◆ TASK BRIEF ◆
Repeat the stretch of entries below from the line with "Task: Click the Stop icon in data toolbar" through the line with "Click the Azelaic". Include both ends and add nothing.

#### RECORD EXTRACTS ####

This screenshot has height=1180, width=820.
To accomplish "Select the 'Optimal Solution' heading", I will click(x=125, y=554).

####
#### RECORD EXTRACTS ####

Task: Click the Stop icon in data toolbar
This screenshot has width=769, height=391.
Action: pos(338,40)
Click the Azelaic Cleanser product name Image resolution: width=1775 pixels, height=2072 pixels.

####

◆ OUTPUT FOR THIS TASK ◆
Task: Click the Stop icon in data toolbar
This screenshot has width=769, height=391.
Action: pos(338,40)
Click the Azelaic Cleanser product name Image resolution: width=1775 pixels, height=2072 pixels.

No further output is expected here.